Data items
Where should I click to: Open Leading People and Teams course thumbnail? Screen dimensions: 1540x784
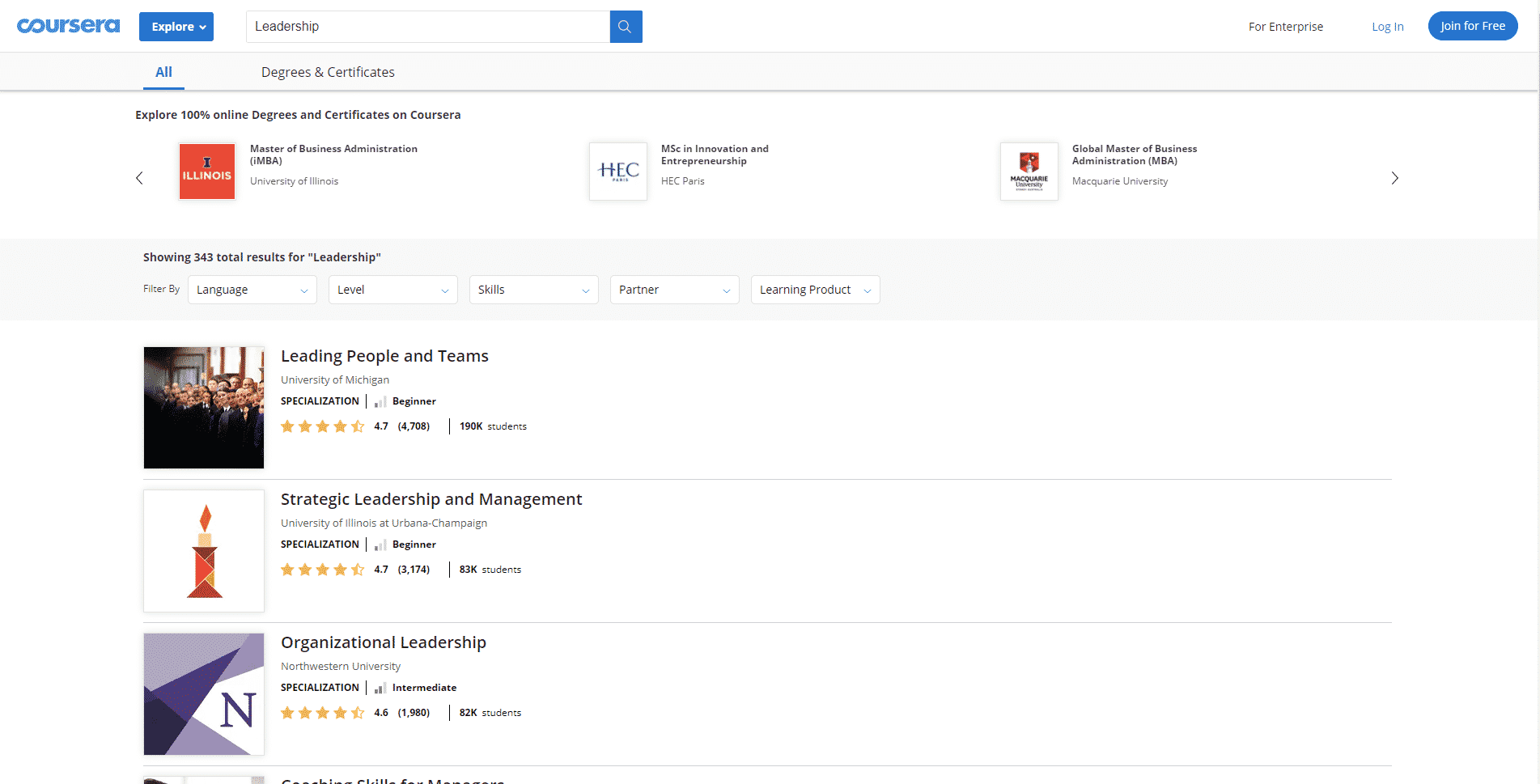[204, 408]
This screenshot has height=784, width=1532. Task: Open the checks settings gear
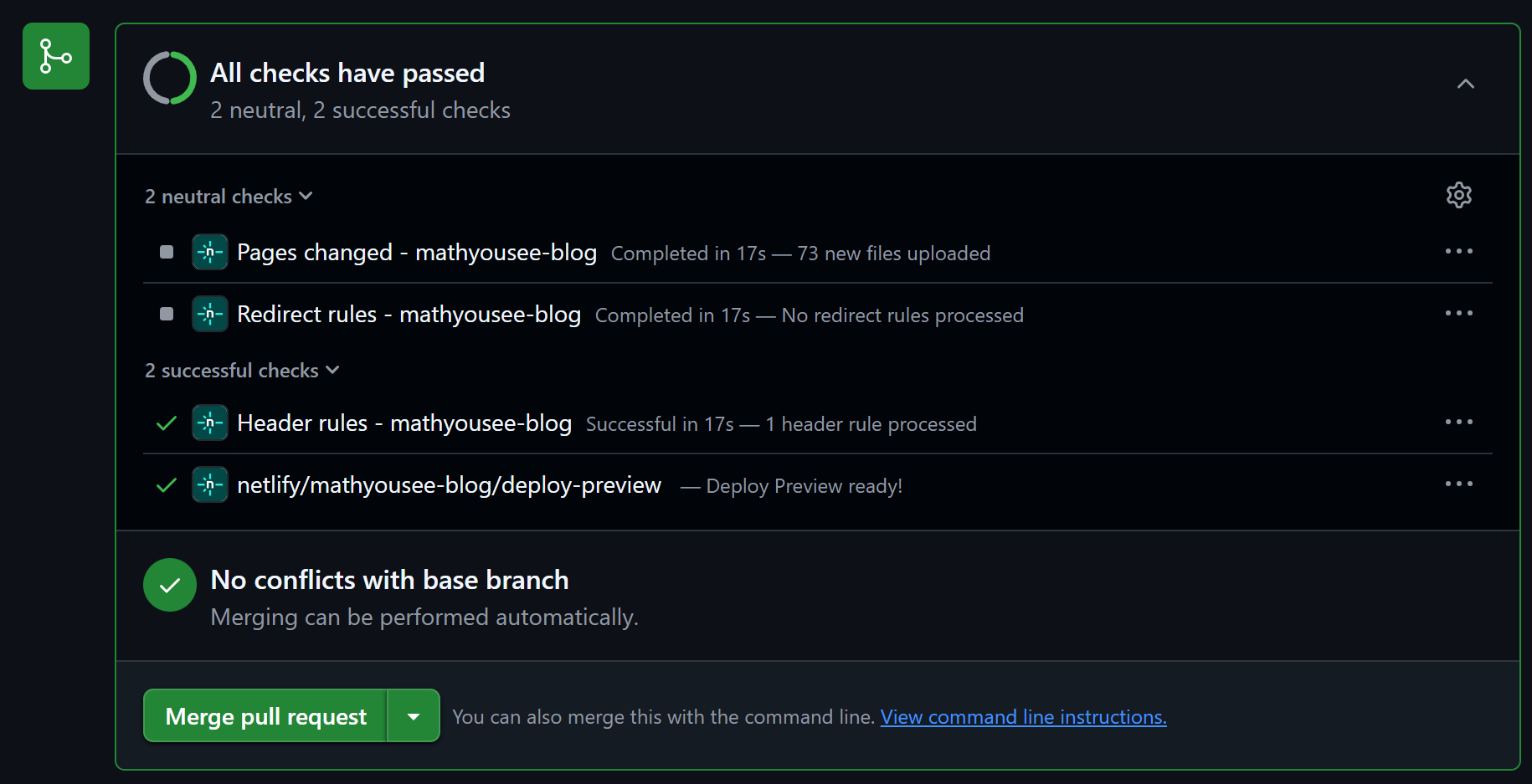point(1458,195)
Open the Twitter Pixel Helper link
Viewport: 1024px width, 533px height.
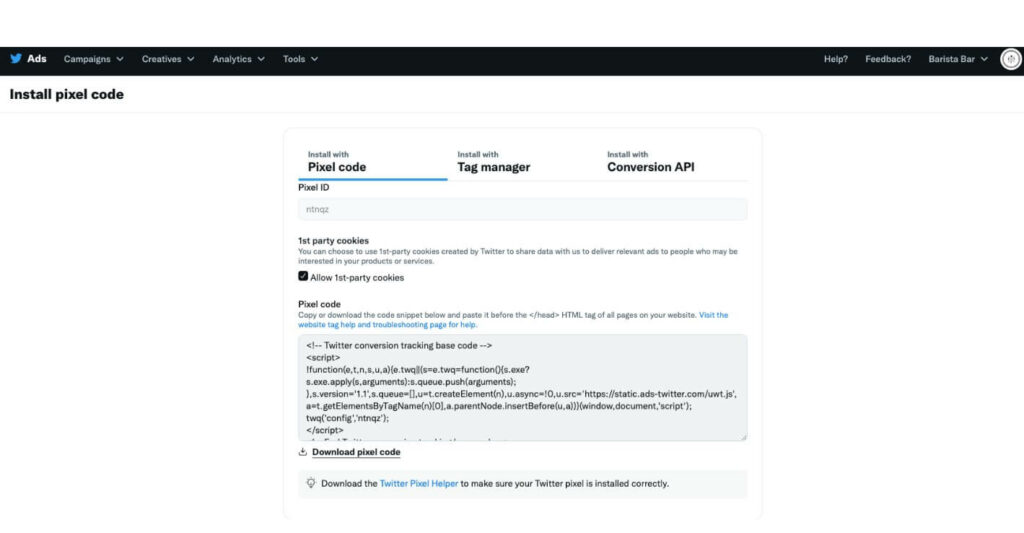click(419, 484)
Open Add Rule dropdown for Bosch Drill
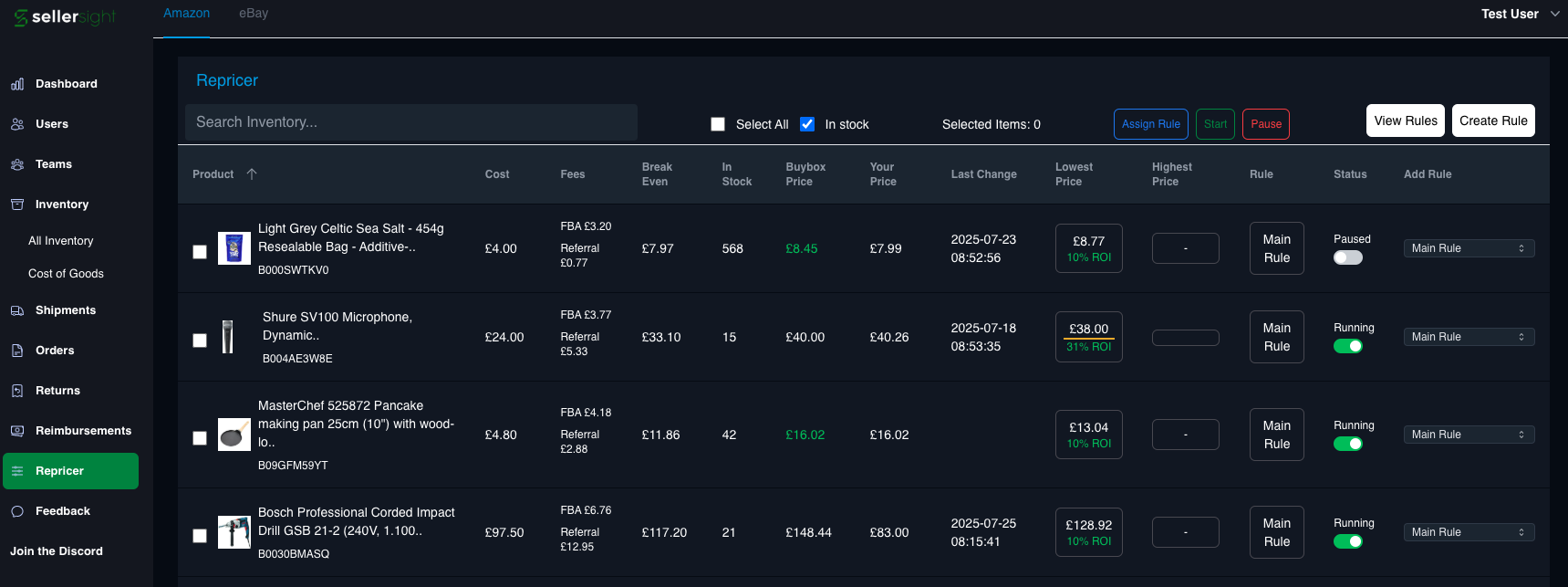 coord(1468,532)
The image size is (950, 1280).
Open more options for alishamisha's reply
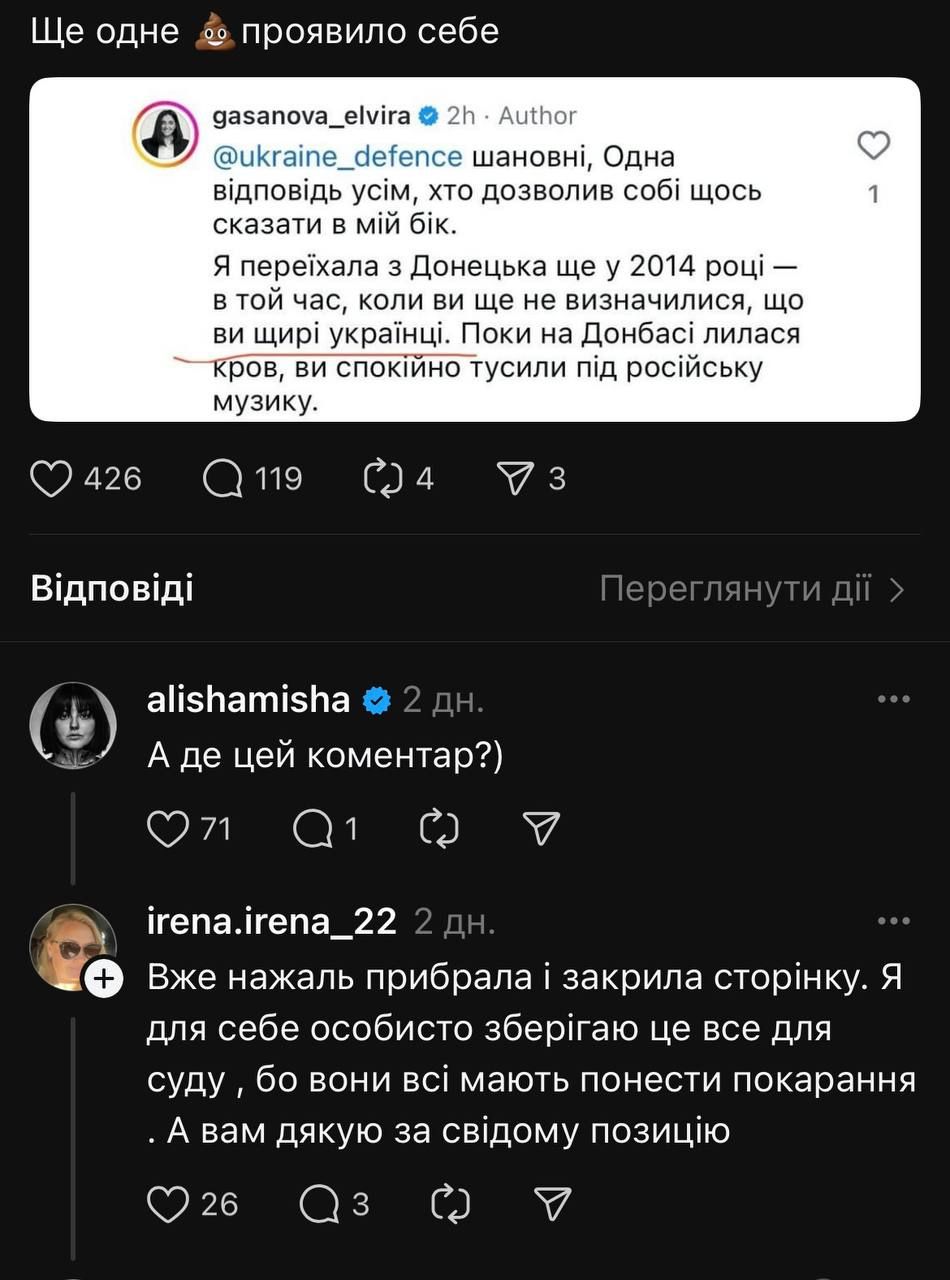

What the task asks ▸ Change every "Open" in the entries to "Select" and give them again with all else unchanged. Leave the pictures out.

Exercise output ▸
Where should I click to: Select Leading People and Teams course thumbnail? Screen dimensions: 1540x784
[204, 408]
This screenshot has height=784, width=1532. Task: Select the checks settings gear
point(1458,195)
Select the Twitter Pixel Helper link
Viewport: 1024px width, 533px height.
click(419, 484)
Select Add Rule dropdown for Bosch Drill
 coord(1468,532)
The image size is (950, 1280).
Select more options for alishamisha's reply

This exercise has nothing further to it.